Work item: In the data below, retype exactly the line that contains "Queerer Treff (123, 804)" and every line after it, through the last.

(Stored data entries)

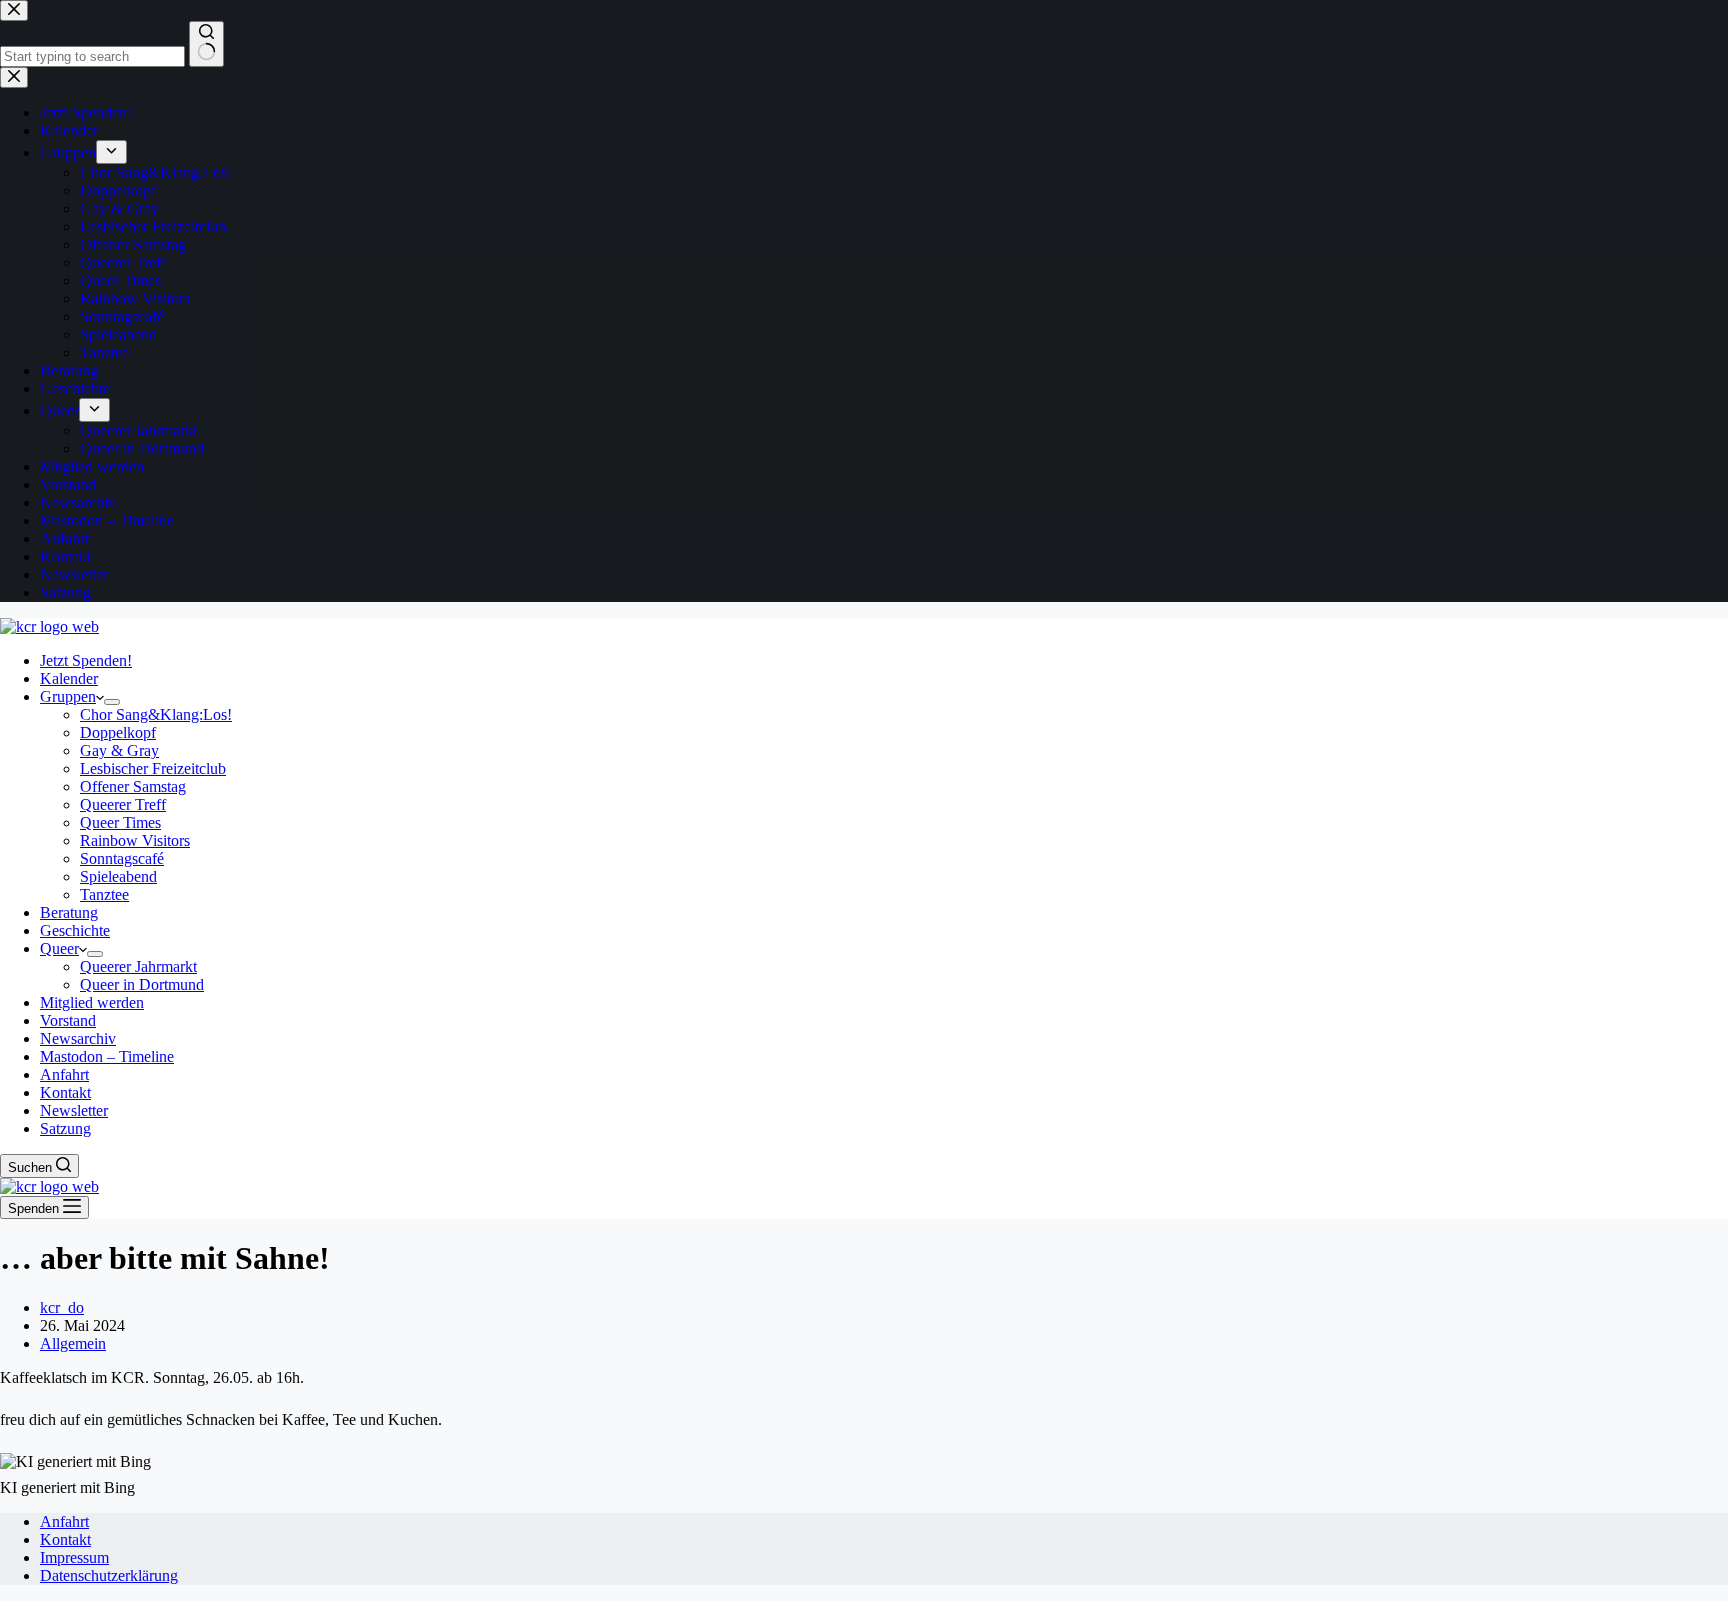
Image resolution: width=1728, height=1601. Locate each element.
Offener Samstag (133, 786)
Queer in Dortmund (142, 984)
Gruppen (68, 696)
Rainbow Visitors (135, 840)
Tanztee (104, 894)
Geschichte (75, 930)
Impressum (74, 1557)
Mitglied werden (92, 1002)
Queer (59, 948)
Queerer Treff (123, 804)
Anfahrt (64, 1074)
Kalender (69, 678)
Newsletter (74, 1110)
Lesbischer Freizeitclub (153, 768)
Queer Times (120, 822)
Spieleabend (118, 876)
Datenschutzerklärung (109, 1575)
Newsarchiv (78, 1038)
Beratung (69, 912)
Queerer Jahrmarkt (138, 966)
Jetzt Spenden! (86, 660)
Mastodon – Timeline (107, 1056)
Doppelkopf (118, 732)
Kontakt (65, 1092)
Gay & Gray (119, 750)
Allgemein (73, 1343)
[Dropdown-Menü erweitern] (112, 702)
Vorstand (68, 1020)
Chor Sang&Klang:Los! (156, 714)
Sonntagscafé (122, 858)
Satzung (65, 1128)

Output:
Queerer Treff (123, 804)
Anfahrt (64, 1074)
Kalender (69, 678)
Newsletter (74, 1110)
Lesbischer Freizeitclub (153, 768)
Queer Times (120, 822)
Spieleabend (118, 876)
Datenschutzerklärung (109, 1575)
Newsarchiv (78, 1038)
Beratung (69, 912)
Queerer Jahrmarkt (138, 966)
Jetzt Spenden! (86, 660)
Mastodon – Timeline (107, 1056)
Doppelkopf (118, 732)
Kontakt (65, 1092)
Gay & Gray (119, 750)
Allgemein (73, 1343)
[Dropdown-Menü erweitern] (112, 702)
Vorstand (68, 1020)
Chor Sang&Klang:Los! (156, 714)
Sonntagscafé (122, 858)
Satzung (65, 1128)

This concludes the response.